Last year, Twitter announced feature updates to improve content relevance, including mobile push notifications and “while you were away” tweets to surface highly engaging content, driving up discoverability for publisher videos. Twitter has also introduced view counts for video. Buoyed by higher views, the number of publishers and the amount they post to the platform have naturally increased.

Bauer started to focus more on Twitter halfway through last year across a number of its entertainment and lifestyle titles, including fashion title Grazia, urban radio station Kiss FM and film brand Empire. Since then, Bauer has tweaked metadata and video length in order to figure out what works, which is typically video clips between 40 and 60 seconds in length. For Empire, three-minute video clips perform just as well, according to the publisher.

“We’ve seen a big resurgence in Twitter,” said Niall McGarry, founder of Joe Media, adding that the growth in views “is significant.” In the last six months, Joe Media has doubled the size of its editorial and production team and increased the amount of content it posts to Twitter, particularly before, during and after football matches. In December, Neville Southall, former Everton goalkeeper, delivered a Christmas message urging people to be more compassionate, which the publisher posted to Twitter. The combination of a football personality and a political message worked well, with the video amassing 7,000 retweets, 12,000 likes and nearly a million views, while the same content on Facebook got comparably little traction, with 1,000 shares.

“Whether content does well on Facebook is in the lap of the gods. The algorithm is much more complex,” said McGarry. “Twitter has a consistency that Facebook doesn’t.”

Twitter’s payouts to publishers as part of its Amplify program have grown 60 percent since last year, according to the platform, although Twitter wouldn’t share how many publishers are part of the program. Amplify launched five years ago as a way to help publishers make money from selling pre-roll ads around their Twitter content. Bauer tends not to monetize its events-coverage videos on Twitter to avoid hampering their reach. However, having a variety of ways for publishers to monetize their content on Twitter, like sponsorships and Periscope Super Hearts, is a bonus.

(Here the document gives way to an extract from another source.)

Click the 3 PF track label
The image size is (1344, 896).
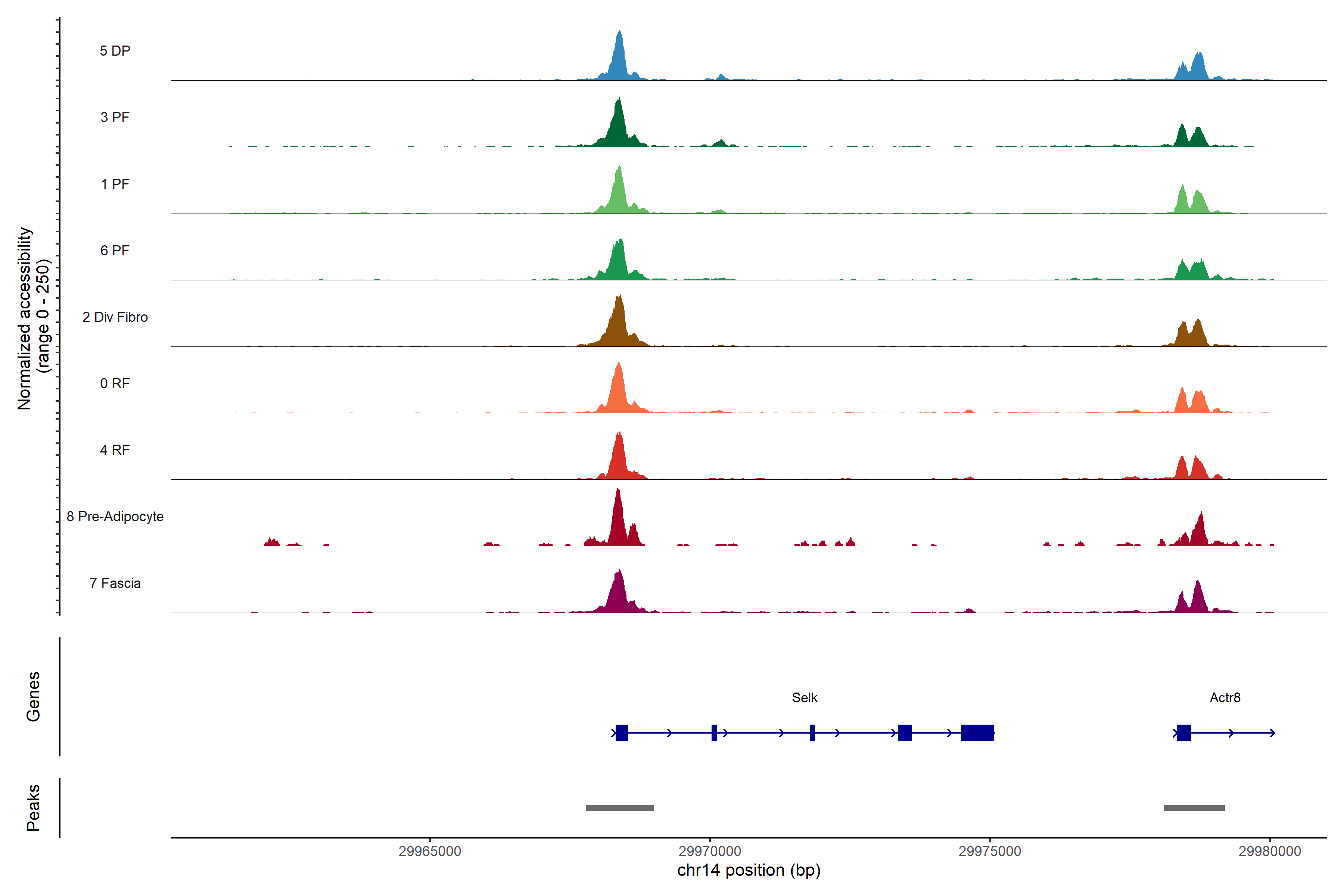[x=115, y=117]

“One of the advantages [with Amplify] is that publishers are often getting an extra paycheck with minimal extra effort,” said Garrett Goodman, vp of business development at social video platform Wochit. “They’re just posting the same videos they’re already making for Facebook, but this time actually monetizing the views, so there’s virtually no downside here.”

But Twitter won’t ever match Facebook as a referral source. Parsely data shows Twitter makes up less than 3 percent of publisher referral traffic.

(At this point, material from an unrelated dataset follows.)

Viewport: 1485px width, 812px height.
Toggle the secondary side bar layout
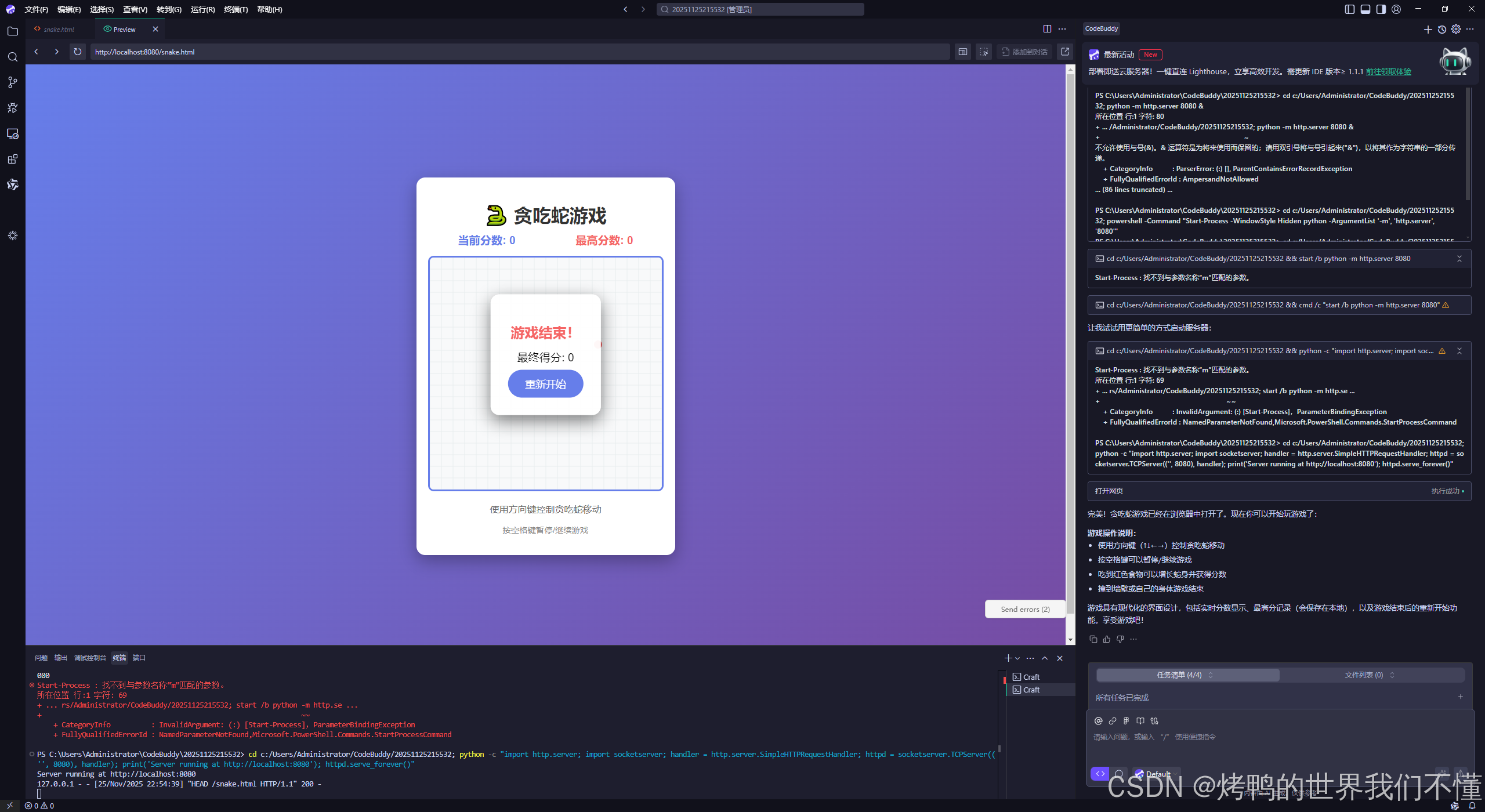tap(1381, 9)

Twitter also has its own issues. The platform can be a toxic environment for hate speech and trolling. But moves like removing verification from accounts with ties to far-right political groups show it is trying to address these problems.

The fact that publishers are exploring wider distribution on platforms beyond Facebook is hardly surprising, given Facebook’s news-feed changes and the way U.K. publishers found out about them. Other platforms like LinkedIn and Snapchat are seizing the opportunity. Publishers say Twitter’s U.K. team, particularly Lee LeBorgne, Amplify partnerships lead, and Julia White, head of entertainment and lifestyle content partnerships, are making advances to work more collaboratively, too.

For example, within 24 hours of Grazia posting an explainer video on Twitter with facts about Meghan Markle, shortly after the announcement that she was engaged to Prince Harry, the Twitter team flagged Bauer that the video was performing better than expected. This spurred the publisher to create additional content for the platform.

“We have an open dialogue on almost a daily basis,” said Greg Adams, head of video at Bauer Xcel Media. “That makes it easy to quickly adapt strategy and key learnings.”